## Task goal
The answer must be an exact reprint of the lines from the one with "Viewport: 181px width, 105px" through the final line of the data, with no pictures included.

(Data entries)
————————

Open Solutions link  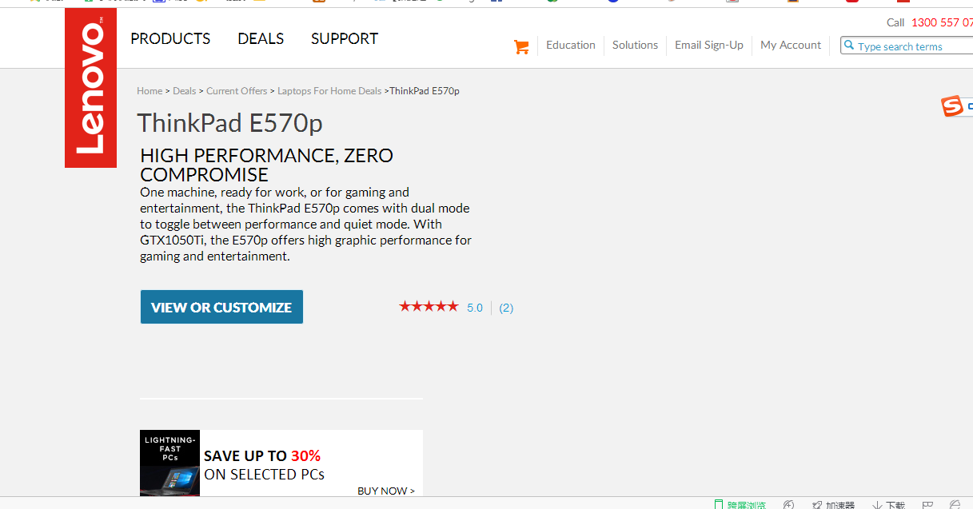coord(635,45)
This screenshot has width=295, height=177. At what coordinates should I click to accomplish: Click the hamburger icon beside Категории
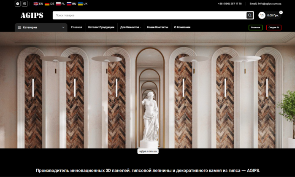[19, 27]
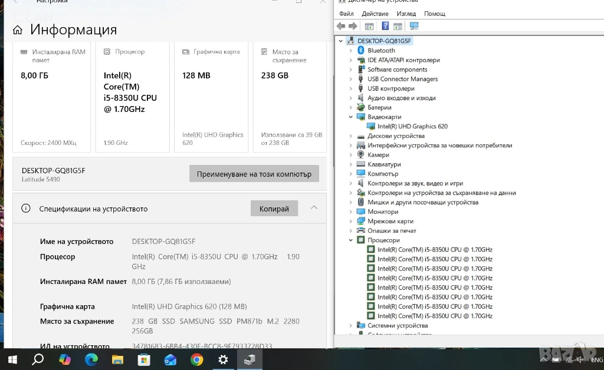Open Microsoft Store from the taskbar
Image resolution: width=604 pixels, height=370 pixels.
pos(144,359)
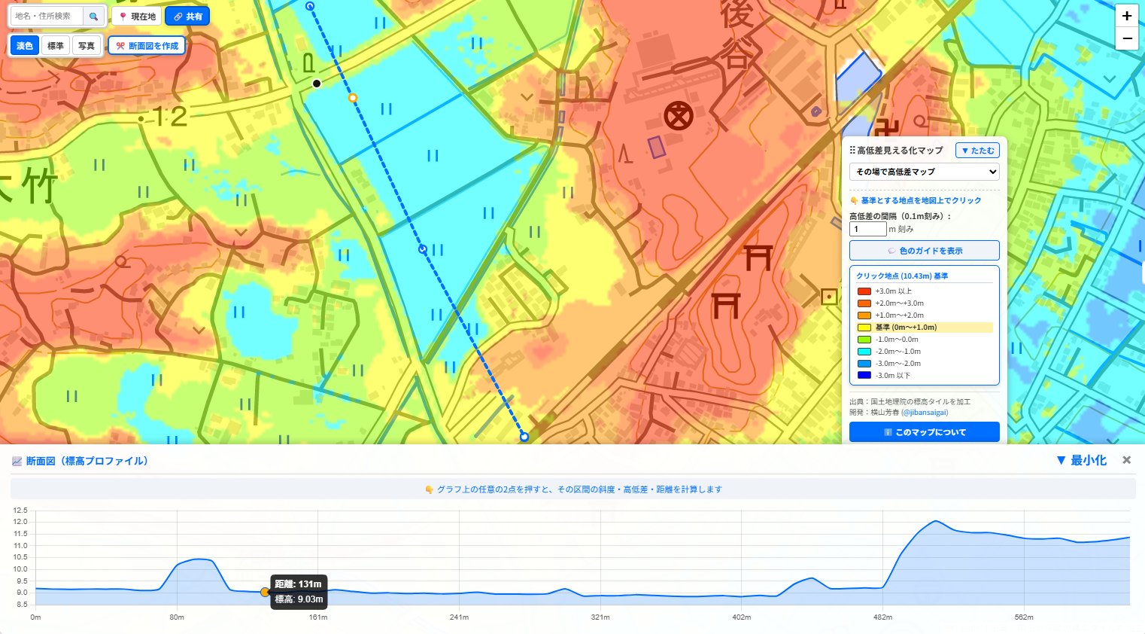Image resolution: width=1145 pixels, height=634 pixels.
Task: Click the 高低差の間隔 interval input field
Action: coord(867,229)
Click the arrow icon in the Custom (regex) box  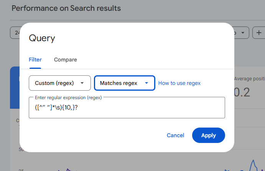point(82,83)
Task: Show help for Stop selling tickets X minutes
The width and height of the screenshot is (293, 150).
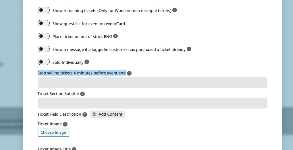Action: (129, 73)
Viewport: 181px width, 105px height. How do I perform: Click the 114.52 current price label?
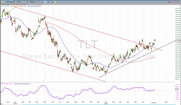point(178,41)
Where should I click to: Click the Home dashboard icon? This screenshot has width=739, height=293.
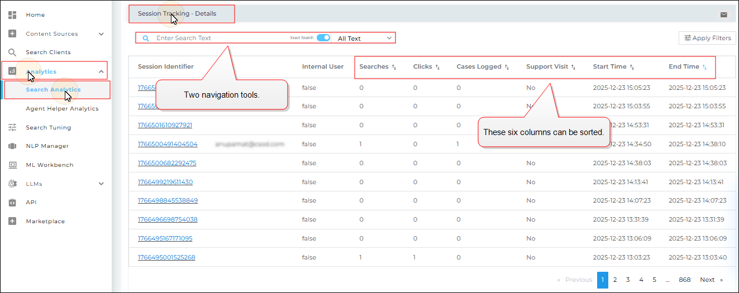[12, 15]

————————

## Exercise output
Viewport: 181px width, 105px height. How do I perform: Click the 114.52 current price label?
point(178,41)
Where should I click to: Click the Home dashboard icon? This screenshot has width=739, height=293.
[12, 15]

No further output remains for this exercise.